On prend les mêmes et…

Star Wars VIII commence à peu près là ou s’est arrêté l’épisode précédent. Rian Johnson et Mark Hamill nous avaient prévenus et avertis en nous signalant très vite que les spectateurs risquaient de sortir déroutés. Disons-le d’emblée, ils avaient raison. Après deux années de spéculations, certaines réponses sont apportées mais pas tout à fait, ni comme nous l’espérions, ni comme nous les imaginions.

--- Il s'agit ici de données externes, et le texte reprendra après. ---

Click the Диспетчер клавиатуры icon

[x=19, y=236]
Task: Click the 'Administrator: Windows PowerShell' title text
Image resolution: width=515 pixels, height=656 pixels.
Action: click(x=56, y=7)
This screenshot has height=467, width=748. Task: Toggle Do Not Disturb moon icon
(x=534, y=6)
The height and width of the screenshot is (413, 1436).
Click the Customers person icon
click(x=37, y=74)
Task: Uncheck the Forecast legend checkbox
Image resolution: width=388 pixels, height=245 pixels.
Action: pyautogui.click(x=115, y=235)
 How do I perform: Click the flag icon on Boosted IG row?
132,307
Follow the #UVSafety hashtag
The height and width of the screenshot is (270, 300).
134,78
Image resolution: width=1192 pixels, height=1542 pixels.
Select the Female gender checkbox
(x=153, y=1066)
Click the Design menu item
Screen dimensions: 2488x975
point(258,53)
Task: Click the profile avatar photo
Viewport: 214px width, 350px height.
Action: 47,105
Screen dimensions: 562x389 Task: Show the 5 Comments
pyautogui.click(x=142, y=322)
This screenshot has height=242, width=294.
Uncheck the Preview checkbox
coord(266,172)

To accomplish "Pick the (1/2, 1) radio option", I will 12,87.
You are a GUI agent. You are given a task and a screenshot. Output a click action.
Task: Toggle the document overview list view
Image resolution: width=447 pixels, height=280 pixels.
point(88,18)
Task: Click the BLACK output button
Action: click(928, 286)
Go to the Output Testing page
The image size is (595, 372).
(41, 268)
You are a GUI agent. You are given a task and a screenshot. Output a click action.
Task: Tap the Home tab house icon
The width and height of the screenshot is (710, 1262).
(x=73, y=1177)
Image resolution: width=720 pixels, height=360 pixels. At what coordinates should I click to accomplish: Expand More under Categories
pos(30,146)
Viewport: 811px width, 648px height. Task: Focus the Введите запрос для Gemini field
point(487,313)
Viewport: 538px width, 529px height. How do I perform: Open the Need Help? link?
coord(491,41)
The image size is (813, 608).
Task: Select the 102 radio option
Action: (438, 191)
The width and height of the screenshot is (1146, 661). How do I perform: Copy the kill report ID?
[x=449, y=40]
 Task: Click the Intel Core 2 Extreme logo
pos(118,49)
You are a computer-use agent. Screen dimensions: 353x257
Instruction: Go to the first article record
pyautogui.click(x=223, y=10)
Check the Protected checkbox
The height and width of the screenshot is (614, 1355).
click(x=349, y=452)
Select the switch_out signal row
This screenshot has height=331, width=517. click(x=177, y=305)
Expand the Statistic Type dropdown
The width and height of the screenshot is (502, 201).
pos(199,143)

Avec Les Derniers Jedi, les pièces de cet immense échiquier se mettent à se déplacer sur une toile plus grande et qui les dépasse même parfois. Le charisme et le charme de Rey (Daisy Ridley, exceptionnelle) opèrent toujours. Le spectateur ressent sa déroute initiale, sa montée en puissance et sa détermination à chaque instant. Avec plus de nuances que les incarnations des héros passés, elle porte la voûte de la nouvelle trilogie sur ses épaules avec une simplicité déconcertante. Elle confirme sa place centrale dans la saga sans grande difficulté.

Kylo Ren, ou Ben Solo, plus ambigu et déchiré que jamais, devrait convaincre ceux qui ne voyait en lui qu’un frêle antagoniste dans l’opus précédent. Toujours torturé, il met en emphase le propos du film. La force du personnage réside sur ses faiblesses, antithèse parfaite de l’image de l’Empereur Palpatine et de Vador lui-même. Adam Driver incarne le personnage et le maîtrise sur le bout des doigts, à nouveau avec subtilité.

Si Le Réveil de la Force était assurément le film de Han Solo, Les Derniers Jedi est celui de Luke Skywalker. Le personnage fait enfin son grand retour, avec un Mark Hamill magistral.
La princesse Leia (notre regrettée Carrie Fischer) dispose d’un rôle pivot également. Elle est le fil conducteur qui relie les personnages entre eux, comme le relais entre l’ancienne génération et la nouvelle génération de personnages.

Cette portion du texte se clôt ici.